🤖 AI Summary
It is commonly assumed that small-scale large language models (LLMs) lack the capacity for moral self-correction without gradient-based fine-tuning.
Method: This work investigates whether a 3.8B-parameter LLM can achieve moral self-correction solely from natural language feedback—without parameter updates—by introducing a synergistic framework combining lightweight safety-aligned fine-tuning and refined chain-of-thought (CoT) prompting, alongside a three-tier evaluation suite assessing social norm understanding, bias identification, and moral correction capability.

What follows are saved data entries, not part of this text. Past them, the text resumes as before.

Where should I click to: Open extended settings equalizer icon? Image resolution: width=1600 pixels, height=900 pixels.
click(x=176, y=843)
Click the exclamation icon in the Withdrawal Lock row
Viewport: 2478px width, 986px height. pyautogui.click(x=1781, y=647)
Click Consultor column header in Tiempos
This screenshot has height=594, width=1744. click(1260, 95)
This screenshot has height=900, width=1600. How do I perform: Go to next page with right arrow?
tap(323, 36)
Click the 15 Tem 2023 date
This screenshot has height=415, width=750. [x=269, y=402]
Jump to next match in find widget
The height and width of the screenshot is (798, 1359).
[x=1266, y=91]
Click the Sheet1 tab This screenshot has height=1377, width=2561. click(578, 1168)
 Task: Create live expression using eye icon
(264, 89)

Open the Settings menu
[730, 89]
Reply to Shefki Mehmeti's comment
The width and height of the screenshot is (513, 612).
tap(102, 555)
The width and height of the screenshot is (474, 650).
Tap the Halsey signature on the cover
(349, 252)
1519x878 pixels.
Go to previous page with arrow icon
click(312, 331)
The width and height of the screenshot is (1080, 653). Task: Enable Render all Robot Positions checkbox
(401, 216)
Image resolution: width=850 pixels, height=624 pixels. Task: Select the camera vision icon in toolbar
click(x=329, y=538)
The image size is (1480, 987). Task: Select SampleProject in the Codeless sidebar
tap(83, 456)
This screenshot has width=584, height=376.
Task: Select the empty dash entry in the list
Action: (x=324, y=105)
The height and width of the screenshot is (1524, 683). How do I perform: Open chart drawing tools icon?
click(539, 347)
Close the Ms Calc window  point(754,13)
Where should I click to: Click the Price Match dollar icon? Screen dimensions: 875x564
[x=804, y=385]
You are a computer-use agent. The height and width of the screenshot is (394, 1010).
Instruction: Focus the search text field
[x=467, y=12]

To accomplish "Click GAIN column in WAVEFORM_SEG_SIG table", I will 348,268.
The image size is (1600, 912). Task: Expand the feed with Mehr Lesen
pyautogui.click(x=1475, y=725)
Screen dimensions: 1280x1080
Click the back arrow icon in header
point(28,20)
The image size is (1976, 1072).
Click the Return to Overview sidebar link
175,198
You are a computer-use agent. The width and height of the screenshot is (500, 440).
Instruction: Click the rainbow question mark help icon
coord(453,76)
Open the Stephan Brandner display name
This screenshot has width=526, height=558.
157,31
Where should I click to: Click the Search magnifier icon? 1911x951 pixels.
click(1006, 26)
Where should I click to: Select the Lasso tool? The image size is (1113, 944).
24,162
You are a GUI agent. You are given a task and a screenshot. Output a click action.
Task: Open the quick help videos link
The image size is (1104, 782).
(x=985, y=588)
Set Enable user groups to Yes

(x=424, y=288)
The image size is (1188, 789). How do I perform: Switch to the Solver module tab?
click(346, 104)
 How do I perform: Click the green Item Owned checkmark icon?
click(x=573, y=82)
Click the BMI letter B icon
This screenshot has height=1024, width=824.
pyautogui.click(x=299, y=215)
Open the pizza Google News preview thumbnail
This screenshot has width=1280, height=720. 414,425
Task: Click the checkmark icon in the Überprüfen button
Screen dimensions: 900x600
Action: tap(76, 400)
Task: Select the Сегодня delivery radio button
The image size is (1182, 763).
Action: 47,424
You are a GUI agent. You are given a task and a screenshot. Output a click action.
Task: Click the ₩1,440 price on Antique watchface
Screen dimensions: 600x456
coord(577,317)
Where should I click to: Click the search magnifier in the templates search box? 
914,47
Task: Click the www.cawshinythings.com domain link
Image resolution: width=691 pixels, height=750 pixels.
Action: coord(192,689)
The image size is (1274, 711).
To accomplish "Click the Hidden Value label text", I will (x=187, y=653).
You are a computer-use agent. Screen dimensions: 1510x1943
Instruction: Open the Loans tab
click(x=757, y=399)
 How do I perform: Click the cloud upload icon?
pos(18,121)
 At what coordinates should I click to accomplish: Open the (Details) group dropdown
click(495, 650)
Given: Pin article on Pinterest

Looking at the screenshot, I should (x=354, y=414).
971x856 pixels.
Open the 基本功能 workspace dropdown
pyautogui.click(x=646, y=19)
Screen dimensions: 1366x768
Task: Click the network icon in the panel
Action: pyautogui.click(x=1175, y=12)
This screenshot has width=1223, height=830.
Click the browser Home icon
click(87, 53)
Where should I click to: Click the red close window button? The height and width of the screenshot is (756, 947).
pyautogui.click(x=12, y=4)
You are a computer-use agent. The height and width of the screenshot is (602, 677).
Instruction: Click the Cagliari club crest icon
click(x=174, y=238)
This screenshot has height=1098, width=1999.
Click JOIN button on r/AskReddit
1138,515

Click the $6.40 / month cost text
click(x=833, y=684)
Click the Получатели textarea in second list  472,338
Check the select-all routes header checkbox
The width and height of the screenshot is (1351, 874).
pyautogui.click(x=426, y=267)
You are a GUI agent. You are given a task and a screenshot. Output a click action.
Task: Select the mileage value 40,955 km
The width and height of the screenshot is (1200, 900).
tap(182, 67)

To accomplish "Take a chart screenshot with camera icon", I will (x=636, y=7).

Contribution/Results: We provide the first empirical evidence that, after minimal safety alignment, the 3.8B model achieves moral self-correction performance comparable to models ≥7B parameters. Its limitations stem not from inherent incapacity but from insufficient social norm modeling and CoT self-explanation fidelity. Moreover, all model sizes exhibit significant sensitivity to implicit values embedded in instructions, underscoring the critical importance of input-side alignment. These findings challenge prevailing assumptions about scale-dependent moral reasoning and highlight architectural and prompting levers for enhancing ethical behavior in compact LLMs.
📝 Abstract
Self-correction is one of the most amazing emerging capabilities of Large Language Models (LLMs), enabling LLMs to self-modify an inappropriate output given a natural language feedback which describes the problems of that output. Moral self-correction is a post-hoc approach correcting unethical generations without requiring a gradient update, making it both computationally lightweight and capable of preserving the language modeling ability. Previous works have shown that LLMs can self-debias, and it has been reported that small models, i.e., those with less than 22B parameters, are not capable of moral self-correction. However, there is no direct proof as to why such smaller models fall short of moral self-correction, though previous research hypothesizes that larger models are skilled in following instructions and understanding abstract social norms. In this paper, we empirically validate this hypothesis in the context of social stereotyping, through meticulous prompting. Our experimental results indicate that (i) surprisingly, 3.8B LLMs with proper safety alignment fine-tuning can achieve very good moral self-correction performance, highlighting the significant effects of safety alignment; and (ii) small LLMs are indeed weaker than larger-scale models in terms of comprehending social norms and self-explanation through CoT, but all scales of LLMs show bad self-correction performance given unethical instructions.